Emily hopes that the renewed focus on police violence will bring long overdue attention to her daughter’s case, but she also wants a place to share stories and remember her daughter in public, to make her pain and loss visible in a space reclaimed as a monument and memorial to Black lives. In addition to Angel’s, I counted 42 memorials dedicated to Black men and women killed by the police surrounding the statue’s base.

By and large, the atmosphere at the Marcus David Peters Circle is peaceful and inspiring—almost everyone I spoke to who was visiting the area for the first time commented on the undeniable “good vibes.” Up until late June, local media coverage of the Lee monument was dominated by the frequent standoffs between protesters and police trying to clear the area at night, sometimes with tear gas and rubber bullets, and dozens of people have been arrested. Sometimes during the day, cars drive by to hurl insults or throw things into the circle, and activists have formed a small, armed security detail of their own. However, for the past week, and since I have been documenting the circle, things seem to have remained calm and with minimal police presence.

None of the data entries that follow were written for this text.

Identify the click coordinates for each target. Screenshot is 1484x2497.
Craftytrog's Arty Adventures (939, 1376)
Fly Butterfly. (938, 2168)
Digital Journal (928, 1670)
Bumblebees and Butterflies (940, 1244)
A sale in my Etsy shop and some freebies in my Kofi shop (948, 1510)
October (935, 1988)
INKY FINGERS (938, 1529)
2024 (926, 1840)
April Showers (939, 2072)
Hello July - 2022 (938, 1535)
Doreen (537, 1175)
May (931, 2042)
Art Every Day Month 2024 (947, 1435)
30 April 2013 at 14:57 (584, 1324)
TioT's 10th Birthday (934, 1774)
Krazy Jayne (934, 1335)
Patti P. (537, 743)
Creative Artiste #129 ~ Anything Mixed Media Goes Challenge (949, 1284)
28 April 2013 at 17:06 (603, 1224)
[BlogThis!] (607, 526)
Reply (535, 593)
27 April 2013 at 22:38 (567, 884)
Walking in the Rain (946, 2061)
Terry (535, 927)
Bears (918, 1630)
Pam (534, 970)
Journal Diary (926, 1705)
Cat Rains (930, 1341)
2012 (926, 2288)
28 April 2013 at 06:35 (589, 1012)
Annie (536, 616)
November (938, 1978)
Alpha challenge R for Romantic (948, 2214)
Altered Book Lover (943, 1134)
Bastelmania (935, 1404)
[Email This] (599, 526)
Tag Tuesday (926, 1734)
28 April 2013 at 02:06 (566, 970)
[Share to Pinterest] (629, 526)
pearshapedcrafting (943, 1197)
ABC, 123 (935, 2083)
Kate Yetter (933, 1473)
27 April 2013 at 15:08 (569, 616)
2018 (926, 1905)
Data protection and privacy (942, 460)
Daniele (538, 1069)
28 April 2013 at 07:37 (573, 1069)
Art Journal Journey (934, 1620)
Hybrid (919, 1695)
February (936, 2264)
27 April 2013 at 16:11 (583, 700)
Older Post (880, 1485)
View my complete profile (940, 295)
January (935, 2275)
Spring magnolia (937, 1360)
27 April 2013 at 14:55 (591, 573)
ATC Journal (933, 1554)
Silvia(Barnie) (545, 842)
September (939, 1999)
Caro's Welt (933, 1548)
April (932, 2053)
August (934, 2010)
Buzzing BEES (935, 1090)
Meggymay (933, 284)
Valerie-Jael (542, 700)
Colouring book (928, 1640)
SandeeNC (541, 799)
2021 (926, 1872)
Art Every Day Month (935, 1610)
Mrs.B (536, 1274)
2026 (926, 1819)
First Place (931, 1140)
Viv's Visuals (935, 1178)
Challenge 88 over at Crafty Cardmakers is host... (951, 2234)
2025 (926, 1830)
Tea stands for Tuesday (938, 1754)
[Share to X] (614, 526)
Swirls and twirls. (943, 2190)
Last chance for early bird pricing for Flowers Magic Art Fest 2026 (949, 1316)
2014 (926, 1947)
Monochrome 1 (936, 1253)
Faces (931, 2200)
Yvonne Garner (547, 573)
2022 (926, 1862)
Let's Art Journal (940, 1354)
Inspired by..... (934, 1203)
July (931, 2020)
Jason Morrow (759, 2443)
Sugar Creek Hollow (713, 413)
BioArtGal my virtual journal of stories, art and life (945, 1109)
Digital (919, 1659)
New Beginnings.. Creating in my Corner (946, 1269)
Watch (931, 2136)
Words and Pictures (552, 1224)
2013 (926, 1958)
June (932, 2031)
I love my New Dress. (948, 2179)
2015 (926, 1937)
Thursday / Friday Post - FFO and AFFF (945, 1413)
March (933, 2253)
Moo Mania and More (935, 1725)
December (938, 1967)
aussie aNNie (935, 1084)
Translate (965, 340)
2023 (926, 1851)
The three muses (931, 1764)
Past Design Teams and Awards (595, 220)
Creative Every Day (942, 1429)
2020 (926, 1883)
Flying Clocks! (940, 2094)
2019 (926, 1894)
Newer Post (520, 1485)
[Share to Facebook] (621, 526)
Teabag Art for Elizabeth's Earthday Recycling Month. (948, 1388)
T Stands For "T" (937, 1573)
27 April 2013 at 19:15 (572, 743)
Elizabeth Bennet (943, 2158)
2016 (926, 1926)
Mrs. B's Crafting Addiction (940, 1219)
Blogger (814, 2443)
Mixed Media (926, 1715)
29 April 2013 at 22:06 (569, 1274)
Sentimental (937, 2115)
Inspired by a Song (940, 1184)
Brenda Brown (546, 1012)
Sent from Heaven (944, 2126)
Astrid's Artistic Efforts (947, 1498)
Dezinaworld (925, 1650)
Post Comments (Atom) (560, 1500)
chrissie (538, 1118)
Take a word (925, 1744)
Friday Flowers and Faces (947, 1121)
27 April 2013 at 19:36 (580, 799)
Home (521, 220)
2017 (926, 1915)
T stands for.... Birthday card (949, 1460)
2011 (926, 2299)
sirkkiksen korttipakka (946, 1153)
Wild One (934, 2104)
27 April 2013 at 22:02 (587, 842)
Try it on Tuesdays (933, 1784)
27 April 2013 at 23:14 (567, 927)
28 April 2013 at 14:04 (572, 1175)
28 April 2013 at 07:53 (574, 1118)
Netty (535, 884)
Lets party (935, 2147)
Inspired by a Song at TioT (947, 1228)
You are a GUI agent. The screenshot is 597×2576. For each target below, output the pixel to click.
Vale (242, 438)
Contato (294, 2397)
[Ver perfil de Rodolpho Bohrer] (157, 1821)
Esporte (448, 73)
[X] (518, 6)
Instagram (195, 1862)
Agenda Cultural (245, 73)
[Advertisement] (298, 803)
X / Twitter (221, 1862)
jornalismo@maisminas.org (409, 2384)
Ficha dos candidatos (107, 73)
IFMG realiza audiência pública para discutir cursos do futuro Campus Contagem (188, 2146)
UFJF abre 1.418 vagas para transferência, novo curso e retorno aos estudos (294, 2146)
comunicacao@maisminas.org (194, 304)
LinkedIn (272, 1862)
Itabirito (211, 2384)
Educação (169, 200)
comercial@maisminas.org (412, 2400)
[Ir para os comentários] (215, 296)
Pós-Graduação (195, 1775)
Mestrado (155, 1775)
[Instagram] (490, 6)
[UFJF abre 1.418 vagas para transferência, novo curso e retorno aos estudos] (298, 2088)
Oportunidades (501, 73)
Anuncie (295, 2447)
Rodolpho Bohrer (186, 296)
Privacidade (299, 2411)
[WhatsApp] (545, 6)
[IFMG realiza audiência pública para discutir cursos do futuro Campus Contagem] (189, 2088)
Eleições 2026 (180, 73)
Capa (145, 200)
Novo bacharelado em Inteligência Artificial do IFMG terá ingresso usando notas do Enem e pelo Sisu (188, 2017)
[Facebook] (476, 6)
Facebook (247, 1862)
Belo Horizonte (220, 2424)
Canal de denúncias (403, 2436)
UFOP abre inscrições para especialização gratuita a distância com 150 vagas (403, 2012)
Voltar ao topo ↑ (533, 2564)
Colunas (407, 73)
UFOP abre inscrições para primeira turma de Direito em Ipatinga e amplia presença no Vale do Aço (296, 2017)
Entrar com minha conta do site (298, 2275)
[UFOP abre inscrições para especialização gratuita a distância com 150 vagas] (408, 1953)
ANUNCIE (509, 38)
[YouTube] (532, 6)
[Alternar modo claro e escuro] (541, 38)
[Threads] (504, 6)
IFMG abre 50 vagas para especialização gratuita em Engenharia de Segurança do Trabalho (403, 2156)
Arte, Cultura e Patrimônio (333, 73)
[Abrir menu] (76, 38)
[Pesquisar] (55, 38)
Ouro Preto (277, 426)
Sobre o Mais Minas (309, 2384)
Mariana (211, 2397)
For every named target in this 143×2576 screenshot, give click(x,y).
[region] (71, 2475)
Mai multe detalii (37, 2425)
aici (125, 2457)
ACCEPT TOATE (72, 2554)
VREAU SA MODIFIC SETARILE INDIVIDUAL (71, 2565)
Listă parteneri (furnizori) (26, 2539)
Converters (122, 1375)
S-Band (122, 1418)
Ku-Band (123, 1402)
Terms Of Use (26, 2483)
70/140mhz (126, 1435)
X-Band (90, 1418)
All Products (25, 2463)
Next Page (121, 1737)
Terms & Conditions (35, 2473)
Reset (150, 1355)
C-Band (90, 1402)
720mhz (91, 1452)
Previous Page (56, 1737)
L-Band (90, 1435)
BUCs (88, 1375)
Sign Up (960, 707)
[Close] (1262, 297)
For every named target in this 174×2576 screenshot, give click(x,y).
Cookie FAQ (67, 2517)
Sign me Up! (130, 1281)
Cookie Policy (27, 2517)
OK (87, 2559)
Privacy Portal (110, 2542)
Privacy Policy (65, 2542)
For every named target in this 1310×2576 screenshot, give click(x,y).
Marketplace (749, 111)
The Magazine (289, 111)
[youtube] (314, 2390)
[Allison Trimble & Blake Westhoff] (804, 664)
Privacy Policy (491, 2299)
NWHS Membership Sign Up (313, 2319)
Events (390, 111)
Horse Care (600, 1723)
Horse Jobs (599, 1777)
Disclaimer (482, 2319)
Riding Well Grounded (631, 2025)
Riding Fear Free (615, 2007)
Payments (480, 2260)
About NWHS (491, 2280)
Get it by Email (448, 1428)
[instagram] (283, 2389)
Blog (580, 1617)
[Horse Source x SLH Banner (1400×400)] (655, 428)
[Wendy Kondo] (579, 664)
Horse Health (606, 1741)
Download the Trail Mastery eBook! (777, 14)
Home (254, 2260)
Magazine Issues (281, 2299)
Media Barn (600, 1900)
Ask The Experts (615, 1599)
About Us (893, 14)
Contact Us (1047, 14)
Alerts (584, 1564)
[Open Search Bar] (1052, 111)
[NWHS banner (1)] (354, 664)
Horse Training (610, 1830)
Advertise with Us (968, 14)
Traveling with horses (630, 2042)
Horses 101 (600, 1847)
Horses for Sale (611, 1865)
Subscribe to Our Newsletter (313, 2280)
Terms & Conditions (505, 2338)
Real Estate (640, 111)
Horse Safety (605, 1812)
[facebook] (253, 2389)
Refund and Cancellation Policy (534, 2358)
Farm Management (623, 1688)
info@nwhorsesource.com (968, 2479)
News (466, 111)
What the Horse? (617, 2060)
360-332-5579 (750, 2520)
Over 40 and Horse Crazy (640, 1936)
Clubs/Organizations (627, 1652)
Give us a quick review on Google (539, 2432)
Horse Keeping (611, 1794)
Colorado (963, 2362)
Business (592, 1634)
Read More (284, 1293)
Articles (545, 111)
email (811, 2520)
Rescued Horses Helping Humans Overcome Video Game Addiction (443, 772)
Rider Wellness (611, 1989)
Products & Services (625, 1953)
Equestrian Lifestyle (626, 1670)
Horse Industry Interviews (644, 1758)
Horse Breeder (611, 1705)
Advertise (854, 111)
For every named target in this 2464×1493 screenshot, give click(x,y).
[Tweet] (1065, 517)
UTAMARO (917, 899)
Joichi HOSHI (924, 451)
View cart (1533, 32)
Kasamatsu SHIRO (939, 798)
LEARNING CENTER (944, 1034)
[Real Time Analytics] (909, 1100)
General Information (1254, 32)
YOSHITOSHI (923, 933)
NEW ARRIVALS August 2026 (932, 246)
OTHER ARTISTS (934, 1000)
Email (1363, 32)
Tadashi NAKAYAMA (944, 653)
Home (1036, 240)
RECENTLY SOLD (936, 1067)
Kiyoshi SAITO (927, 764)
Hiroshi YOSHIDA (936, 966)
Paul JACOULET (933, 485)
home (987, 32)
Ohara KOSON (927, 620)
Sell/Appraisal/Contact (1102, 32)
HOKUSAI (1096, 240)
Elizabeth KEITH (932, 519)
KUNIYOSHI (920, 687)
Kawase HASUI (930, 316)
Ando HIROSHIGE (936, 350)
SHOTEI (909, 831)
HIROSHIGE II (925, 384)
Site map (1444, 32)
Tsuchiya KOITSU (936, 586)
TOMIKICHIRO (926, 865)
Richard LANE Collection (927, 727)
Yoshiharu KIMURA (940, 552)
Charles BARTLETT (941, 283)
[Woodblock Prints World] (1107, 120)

After activists took it upon themselves to remove some of the smaller statues commemorating anti-black violence and settler colonialism (including a bust of Christopher Columbus, which was dragged into a lake), the city has been systematically removing the remaining statues. This week I joined hundreds of onlookers to witness the removal of the Confederate Soldiers and Sailors Statue and one of the last Confederate statues left on Monument Avenue, that of Stuart. Now only the 14-foot-tall bronze sculpture of Lee on horseback remains. The process of removing Lee is being held up in court by a descendant of the couple who signed a deed giving the monument’s land to the State of Virginia, yet everyone from the mayor of Richmond to the governor of Virginia have called for its removal.

Meanwhile, these statue removals have been criticized by some as nothing more than baby steps in the greater battle against systemic racism and police violence. Activists, led in part by Marcus Davis Peters’s mother and the local anti–police violence organization Justice and Reformation, have been calling for much more than symbolic gestures. Their demands include a Marcus Alert to insure that mental health professionals, as opposed to armed and improperly trained police officers, are first responders in situations like the one that killed Peters and put Angel DeCarlo in jail. They also call for defunding the police (with funds reallocated to public education, human services, the environment, and general community welfare), an independent civilian review board with subpoena power to investigate claims of police abuse, the reopening of the Peters case, the dropping of all charges against all community members who have been arrested in connection with this current cycle of protests, and lastly, the removal of all of Richmond’s Confederate monuments.

For now, Marcus Davis Peters Circle on Monument Avenue serves as the hub for all this organizing. In less than a month, a former monument to the Confederacy has become a powerful place of protest, a vibrant space for expression and a living, breathing work of art. What was once a symbol of hate has transformed into a true community space, one that educates visitors about this country’s enduring legacy of racial violence, and provides a glimmer of the world this movement hopes to build.